→ **TASK GOAL**
All of the entries are to be repeated exactly, with no pictures included.

=== SUPPLIED MATERIAL ===

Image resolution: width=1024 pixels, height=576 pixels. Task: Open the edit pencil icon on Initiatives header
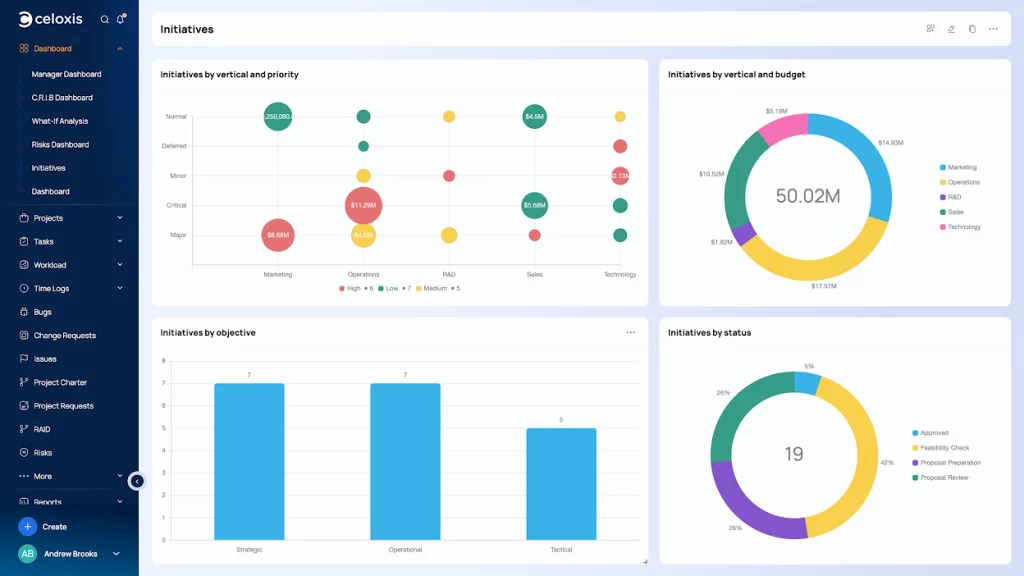point(951,29)
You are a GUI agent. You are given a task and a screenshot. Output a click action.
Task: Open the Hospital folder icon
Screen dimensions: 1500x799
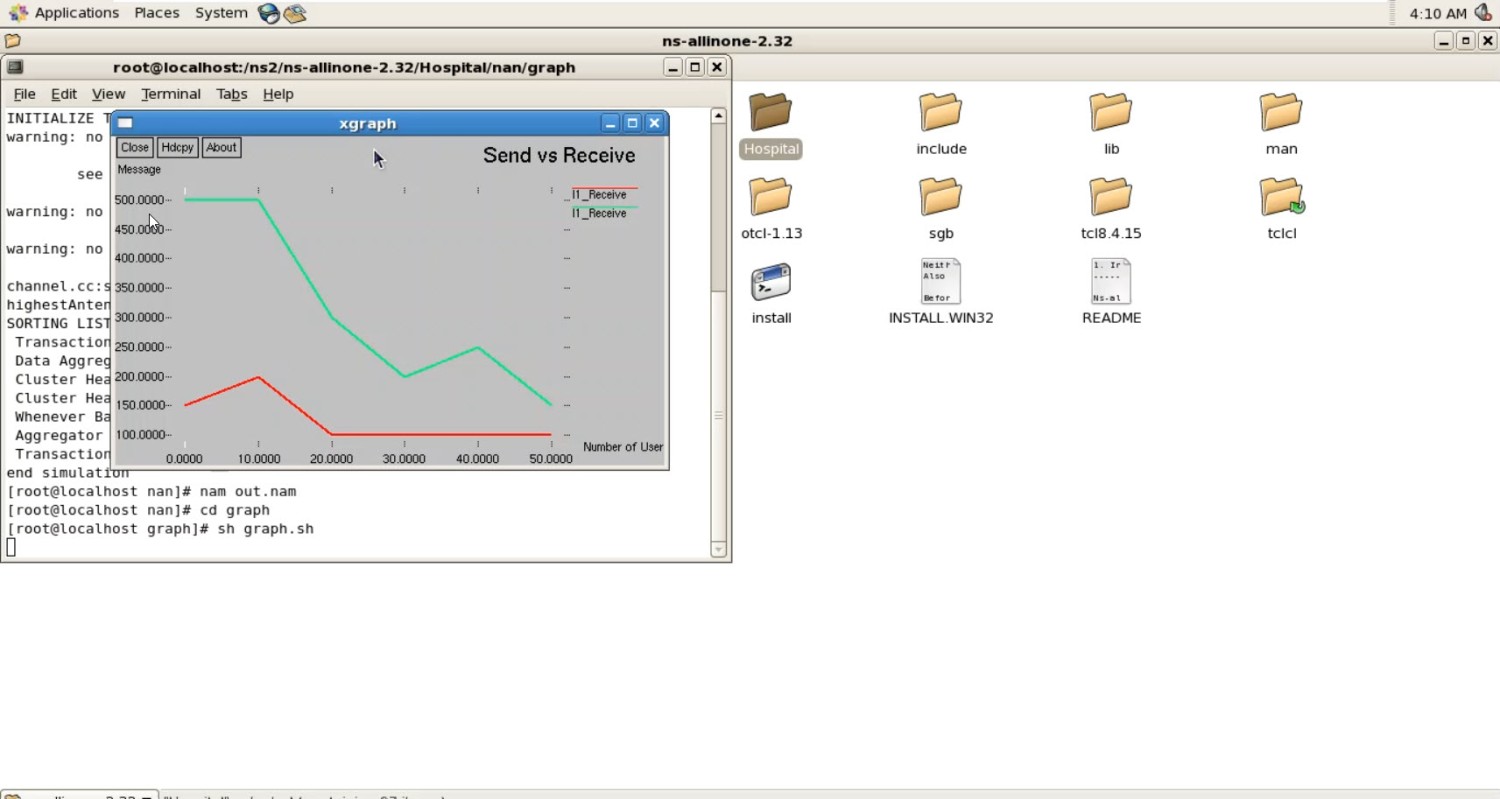770,113
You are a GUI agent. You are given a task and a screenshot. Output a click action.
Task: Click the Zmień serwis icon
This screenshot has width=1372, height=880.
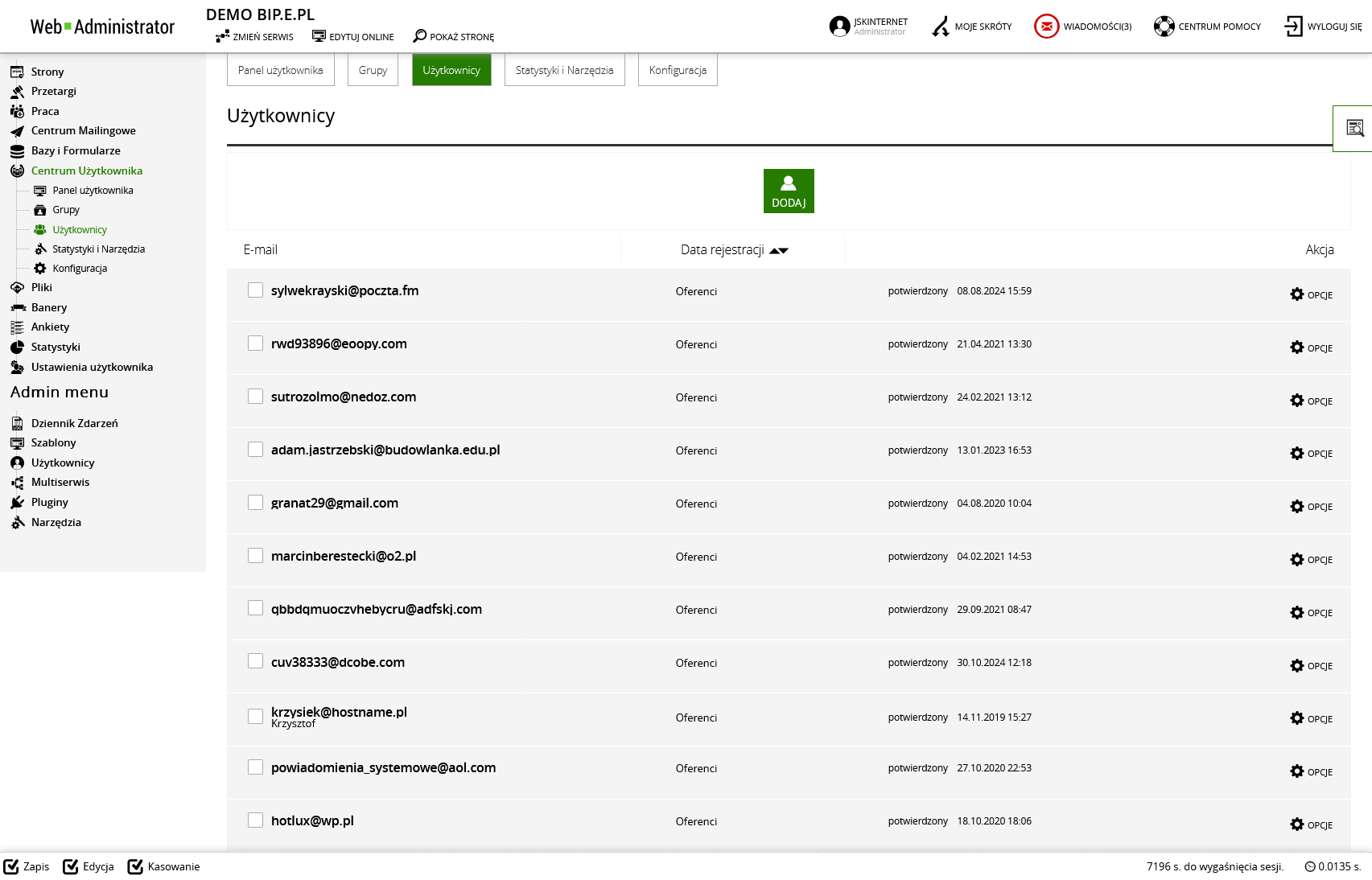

===

→ **ANSWER FOR THE TASK**
Image resolution: width=1024 pixels, height=576 pixels. Task: Open the edit pencil icon on Initiatives header
point(951,29)
You are a GUI agent. You are given a task and a screenshot. Output a click action.
Task: Open the Hospital folder icon
Screen dimensions: 1500x799
770,113
You are a GUI agent. You are given a task and a screenshot. Output a click action.
Task: Click the Zmień serwis icon
This screenshot has width=1372, height=880.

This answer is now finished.